### Material to process
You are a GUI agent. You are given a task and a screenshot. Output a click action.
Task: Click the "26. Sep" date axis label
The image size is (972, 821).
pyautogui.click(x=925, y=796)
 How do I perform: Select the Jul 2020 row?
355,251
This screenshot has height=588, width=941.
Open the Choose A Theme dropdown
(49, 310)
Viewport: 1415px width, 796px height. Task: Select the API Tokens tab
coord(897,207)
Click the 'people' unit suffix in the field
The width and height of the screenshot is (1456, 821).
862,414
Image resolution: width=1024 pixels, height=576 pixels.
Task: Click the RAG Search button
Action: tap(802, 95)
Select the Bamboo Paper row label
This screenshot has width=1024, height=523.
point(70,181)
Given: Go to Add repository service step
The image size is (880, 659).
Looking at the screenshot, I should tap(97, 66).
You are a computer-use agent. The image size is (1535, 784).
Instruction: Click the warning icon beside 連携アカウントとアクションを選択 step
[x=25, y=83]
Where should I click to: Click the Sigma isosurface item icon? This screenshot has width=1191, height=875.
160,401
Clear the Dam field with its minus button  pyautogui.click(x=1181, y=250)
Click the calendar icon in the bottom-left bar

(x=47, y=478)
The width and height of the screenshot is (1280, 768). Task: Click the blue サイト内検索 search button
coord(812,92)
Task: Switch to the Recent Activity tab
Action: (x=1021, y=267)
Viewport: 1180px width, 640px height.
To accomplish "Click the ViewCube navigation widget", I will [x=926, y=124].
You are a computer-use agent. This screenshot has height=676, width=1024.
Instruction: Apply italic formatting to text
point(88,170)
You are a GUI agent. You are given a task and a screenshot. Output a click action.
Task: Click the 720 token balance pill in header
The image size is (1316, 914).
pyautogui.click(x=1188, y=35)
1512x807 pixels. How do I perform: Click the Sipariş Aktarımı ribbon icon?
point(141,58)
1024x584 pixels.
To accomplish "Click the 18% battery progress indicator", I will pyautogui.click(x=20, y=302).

### Exercise description
Copy the entries above word for word, from the line with "You are a computer-use agent. The" up to and including the line with "point(88,170)".

### Reply to the exercise
You are a computer-use agent. The image size is (1535, 784).
Instruction: Click the warning icon beside 連携アカウントとアクションを選択 step
[x=25, y=83]
Where should I click to: Click the Sigma isosurface item icon? This screenshot has width=1191, height=875.
160,401
Clear the Dam field with its minus button  pyautogui.click(x=1181, y=250)
Click the calendar icon in the bottom-left bar

(x=47, y=478)
The width and height of the screenshot is (1280, 768). Task: Click the blue サイト内検索 search button
coord(812,92)
Task: Switch to the Recent Activity tab
Action: (x=1021, y=267)
Viewport: 1180px width, 640px height.
To accomplish "Click the ViewCube navigation widget", I will [x=926, y=124].
You are a computer-use agent. This screenshot has height=676, width=1024.
Instruction: Apply italic formatting to text
point(88,170)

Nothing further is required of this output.